Contacts : hertzog.anne@wanadoo.fr nicolas.offenstadt@univ-paris1.fr
Voir le programme détaillé (format pdf).
Depuis quelques décennies, l’intérêt pour la Grande Guerre prend de l’ampleur dans la société française. Aussi, dans les territoires marqués par le conflit, des acteurs toujours plus nombreux préservent, exhument, interprètent, muséifient les traces de la Grande Guerre, en un mot les patrimonialisent.
Mais comment cette relation à la Guerre et à ses espaces se construit-elle, s’invente-t-elle en héritage à préserver, à transmettre et à valoriser ? En quoi la trace de guerre est-elle une production sociale à la fois matérielle et immatérielle sans cesse réinvestie révélant un rapport particulier au passé et au territoire ?
Le séminaire permettra de s’interroger sur la manière dont les acteurs se saisissent et s’approprient ce passé par les lieux. Il apparaît en effet que les modalités de sélection, de préservation et de valorisation des traces de la guerre varient fortement selon les espaces et les époques.
Elles ont profondément évolué ces dernières décennies sous l’effet de recompositions territoriales, de l’affirmation de nouveaux acteurs, de la redéfinition du rôle de la culture dans l’aménagement et le développement des territoires, sans oublier l’intensification des mobilités touristiques et le développement de l’histoire comme pratique populaire. Aux enjeux mémoriels et politiques s’ajoutent des enjeux économiques, identitaires et de nouveaux impératifs de développement.
Quels savoirs mais aussi quels imaginaires associés à la guerre sont mobilisés pour en faire un facteur d’attractivité et de requalification des territoires ? Quels registres sont utilisés dans le traitement des lieux de combat pour rendre ce patrimoine « désirable » ?

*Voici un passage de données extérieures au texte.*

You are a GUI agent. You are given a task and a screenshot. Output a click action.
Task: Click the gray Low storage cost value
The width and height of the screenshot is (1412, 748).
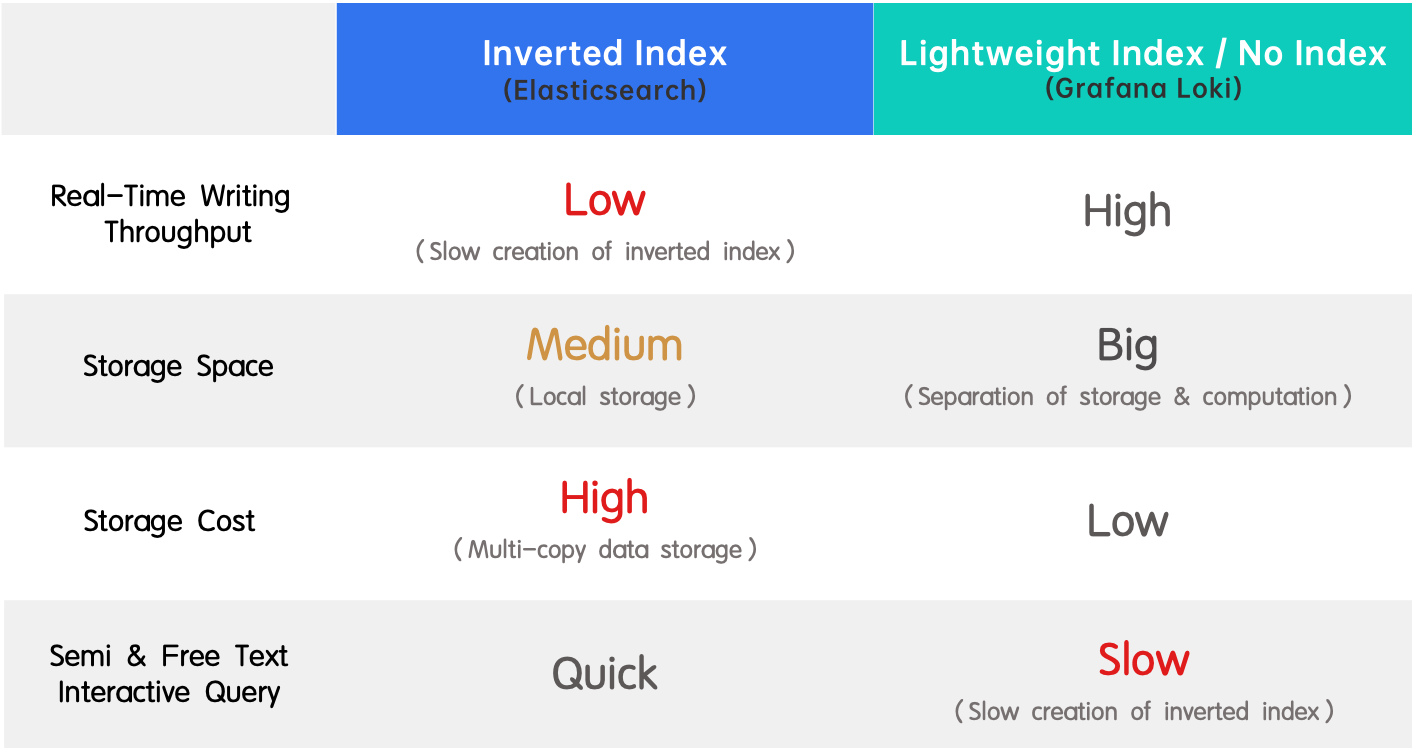point(1127,521)
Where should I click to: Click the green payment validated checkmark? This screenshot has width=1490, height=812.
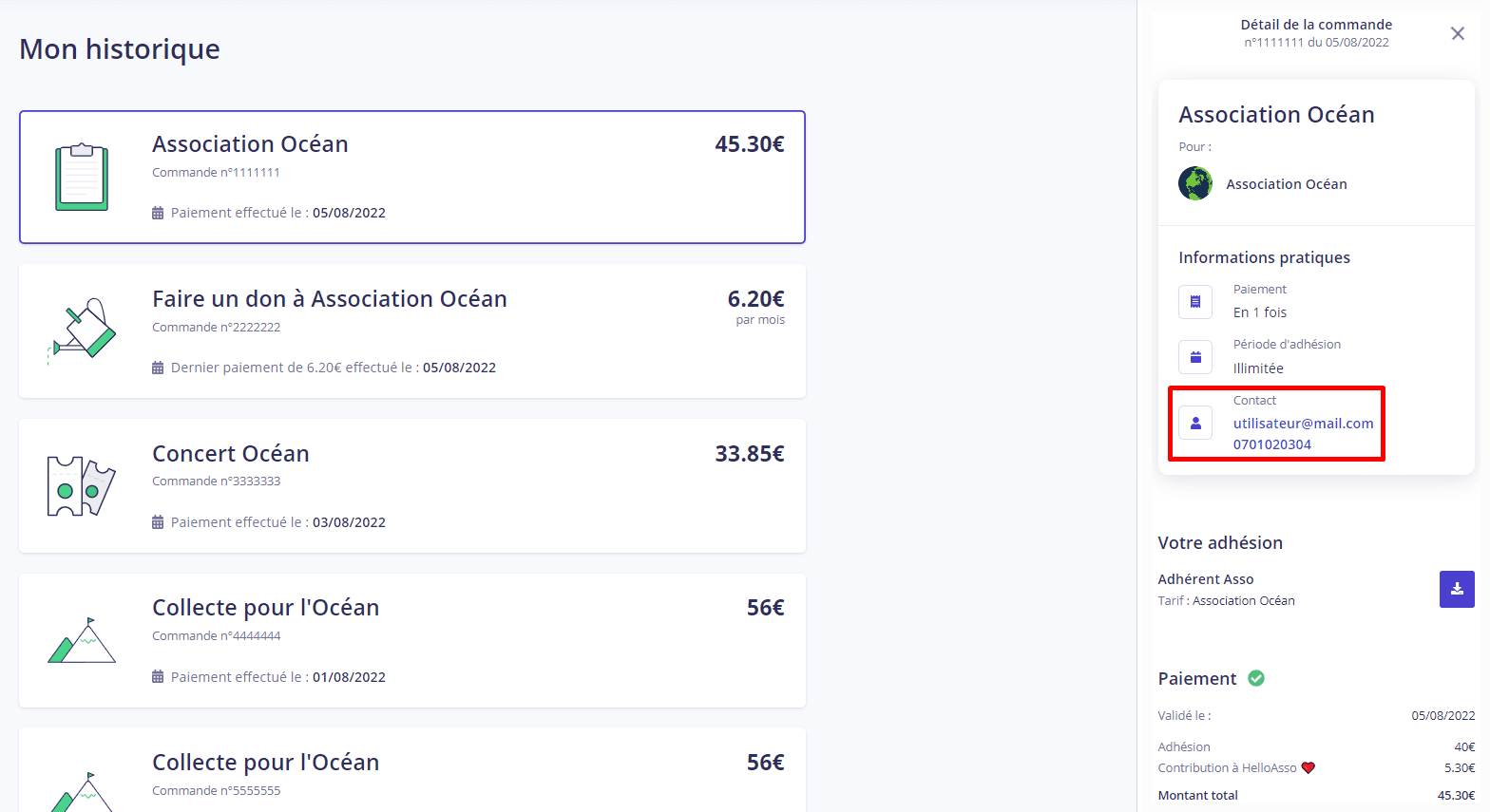1256,678
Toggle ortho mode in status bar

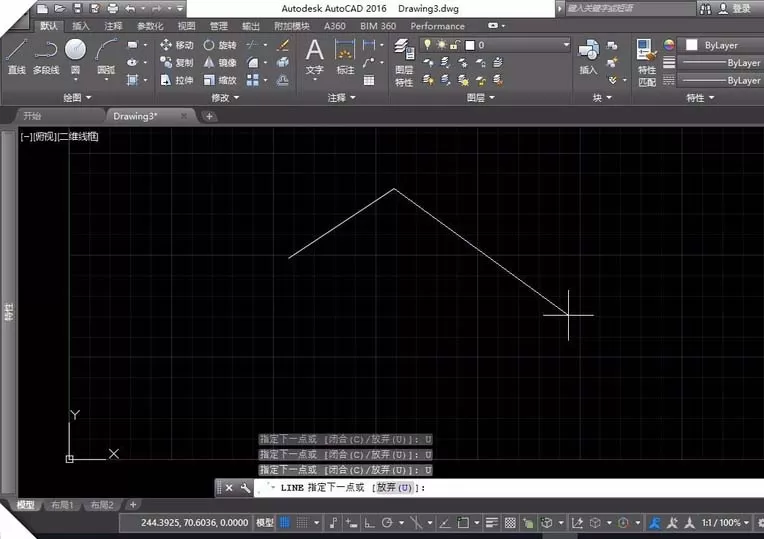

La patrimonialisation peut être un processus conflictuel comme le montrent les débats suscités par « le tourisme de mémoire » ou par la place attribuée aux traces de la guerre dans les projets urbains. Mais elle sert aussi à bâtir du lien social et à forger des communautés. Les pratiques sociales liées à la patrimonialisation—fouilles, entretien de vestiges, commémorations, fêtes…
— suscitent en effet de nombreuses formes de sociabilités, de participation à la vie collective, produisent de la « localité ». Aussi, les lieux de l’ancien front connaissent-ils des usages hybrides qu’il convient de bien cerner.
L’espace de la patrimonialisation ne se limite toutefois pas aux « régions du front »,mais s’étend à l’ensemble du territoire national, à travers les monuments aux morts, les plaques du souvenir, les inscriptions, mais aussi par les projets muséographiques et scolaires. Cet espace de la patrimonialisation est donc un espace discontinu, contrasté et sans cesse recomposé sous l’effet d’une tension permanente entre l’exhumation, la conservation et l’effacement de l’héritage de la guerre qu’il convient d’interroger.